Tugas
1/ Salin kembali bagian teks tentang al-Kindi yang dibuka dengan kata-kata yang memuat "Al-Kindi hidup pada" dan ditutup dengan "Khalifah al-Mu’tasim, Ahmad.".
2/ Jawab pertanyaan berikut berdasarkan teks tentang al-Kindi:
(a) Siapa yang mendirikan Bayt al-Hikmah?
(b) Siapa nama putra Khalifah al-Mu’tasim yang menjadi murid al-Kindi?
(c) Dari suku apa keluarga al-Kindi berasal?
3/ Lanjutkan teks tentang al-Kindi, dimulai setelah kalimat terakhir yang tertera.

Halaman

Al-Kindi hidup pada masa penerjemahan besar-besaan karya-karya Yunani ke dalam bahasa Arab. Dan memang, sejak didirikannya Bayt al-Hikmah oleh al-Ma’mun, al-Kindi sendiri turut aktif dalam kegiatan penerjemahan ini. Di samping menerjemah, al-Kindi juga memperbaiki terjemahan-terjemahan sebelumnya. Karena keahlian dan keluasan pandangannya, ia diangkat sebagai ahli di istana dan menjadi guru putra Khalifah al-Mu’tasim, Ahmad.
Ia adalah filosof berbangsa Arab dan dipandang
sebagai filosof Muslim pertama. Memang, secara etnis, al-Kindi lahir
dari keluarga berdarah Arab yang berasal dari suku Kindah, salah satu
suku besar daerah Jazirah Arab Selatan. Salah satu kelebihan al-Kindi
adalah menghadirkan filsafat Yunani kepada kaum Muslimin setelah
terlebih dahulu mengislamkan pikiran-pikiran asing tersebut.

Butir Data
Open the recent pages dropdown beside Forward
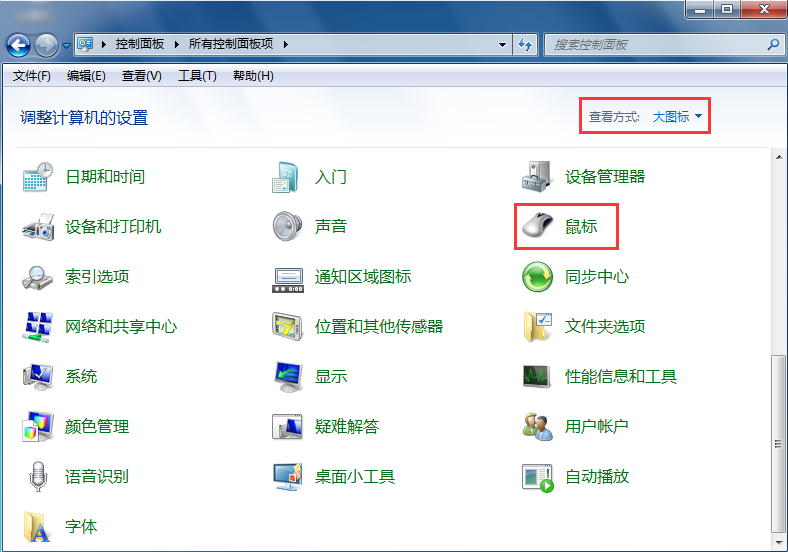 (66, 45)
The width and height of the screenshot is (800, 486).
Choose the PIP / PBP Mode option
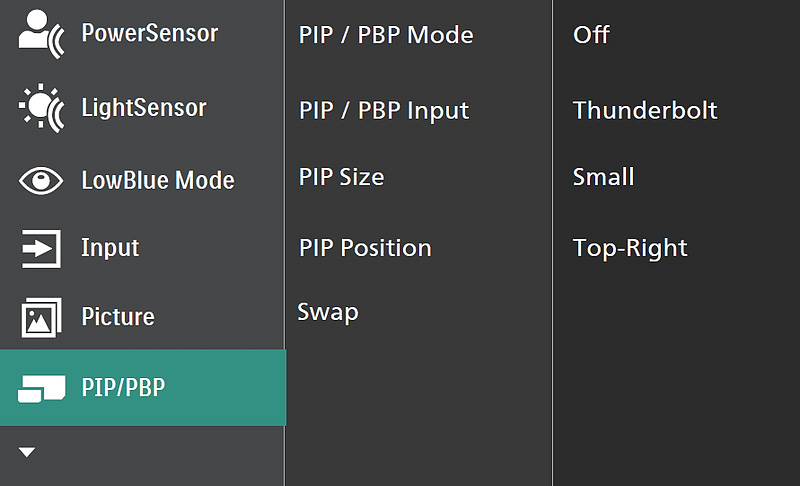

--

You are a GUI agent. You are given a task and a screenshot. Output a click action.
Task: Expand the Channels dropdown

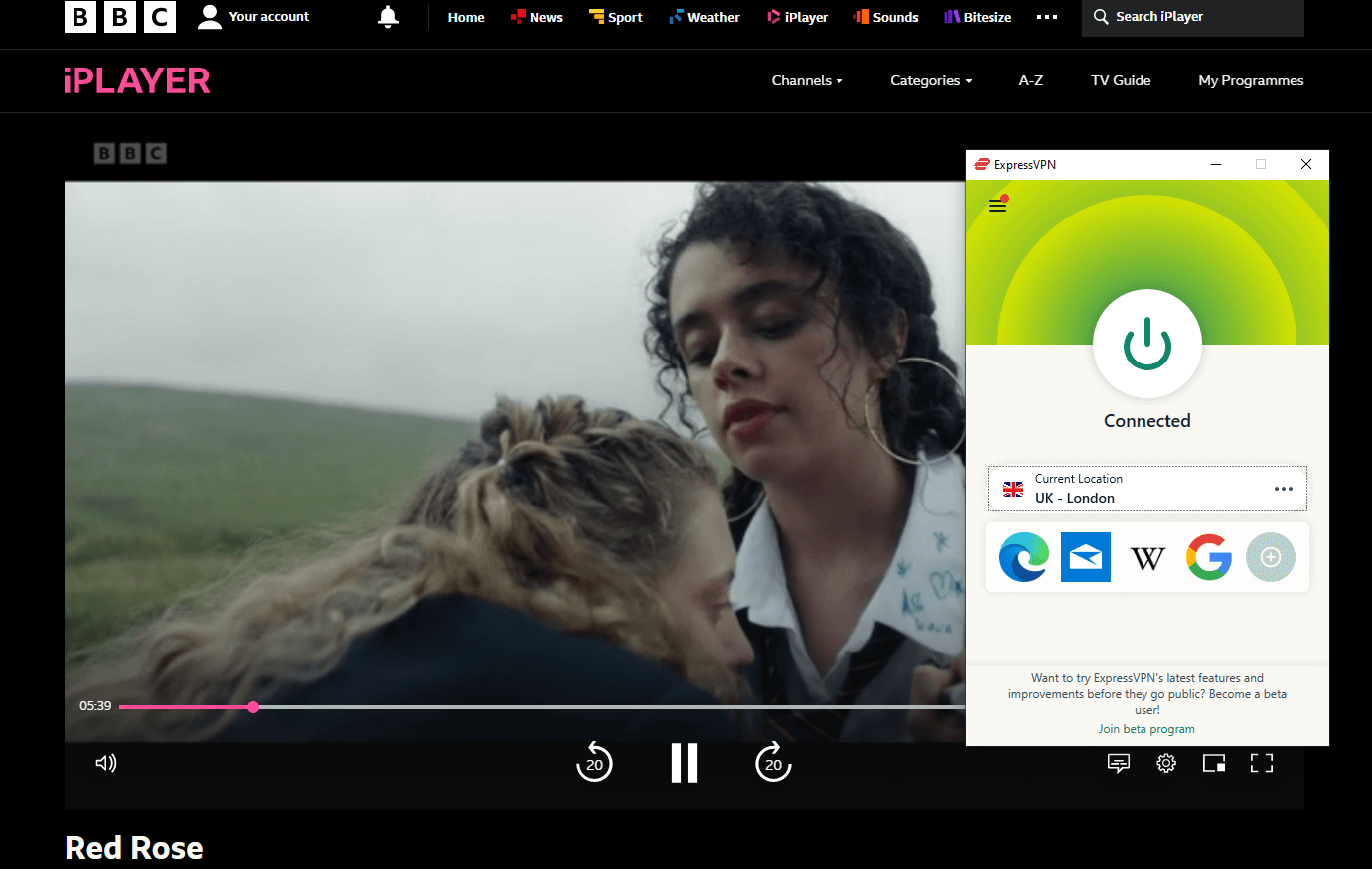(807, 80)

...

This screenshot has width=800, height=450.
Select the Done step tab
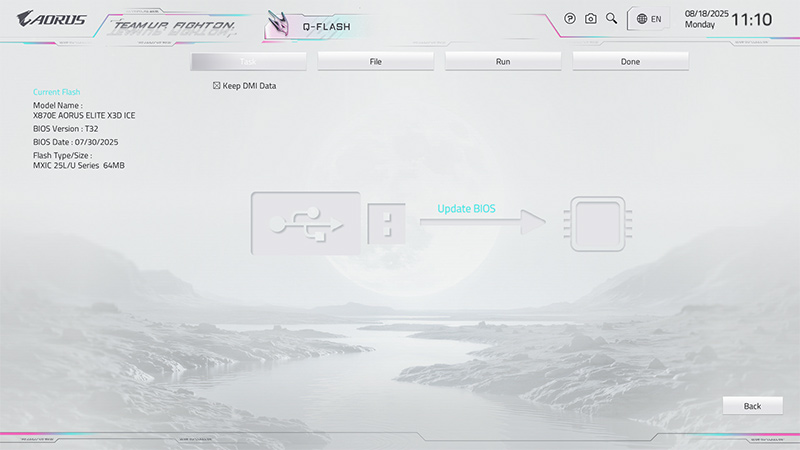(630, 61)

Hasil Latihan
1/
Al-Kindi hidup pada masa penerjemahan besar-besaan karya-karya Yunani ke dalam bahasa Arab. Dan memang, sejak didirikannya Bayt al-Hikmah oleh al-Ma’mun, al-Kindi sendiri turut aktif dalam kegiatan penerjemahan ini. Di samping menerjemah, al-Kindi juga memperbaiki terjemahan-terjemahan sebelumnya. Karena keahlian dan keluasan pandangannya, ia diangkat sebagai ahli di istana dan menjadi guru putra Khalifah al-Mu’tasim, Ahmad.

2/
(a) Al-Ma’mun.
(b) Ahmad.
(c) Suku Kindah.

3/
Al-Kindi telah menulis hampir seluruh ilmu
pengetahuan yang berkembang pada saat itu. Tetapi, di antara sekian
banyak ilmu, ia sangat menghargai matematika. Hal ini disebabkan karena
matematika, bagi al-Kindi, adalah mukaddimah bagi siapa saja yang ingin
mempelajari filsafat. Mukaddimah ini begitu penting sehingga tidak
mungkin bagi seseorang untuk mencapai keahlian dalam filsafat tanpa
terlebih dulu menguasai matematika. Matematika di sini meliputi ilmu
tentang bilangan, harmoni, geometri dan astronomi.
Yang paling utama dari seluruh cakupan matematika di
sini adalah ilmu bilangan atau aritmatika karena jika bilangan tidak
ada, maka tidak akan ada sesuatu apapun. Di sini kita bisa melihat
samar-samar pengaruh filsafat Pitagoras.
Al-Kindi membagi daya jiwa menjadi tiga: daya bernafsu (appetitive), daya pemarah (irascible), dan daya berpikir (cognitive atau rational).
Sebagaimana Plato, ia membandingkan ketiga kekuatan jiwa ini dengan
mengibaratkan daya berpikir sebagai sais kereta dan dua kekuatan lainnya
(pemarah dan nafsu) sebagai dua ekor kuda yang menarik kereta tersebut.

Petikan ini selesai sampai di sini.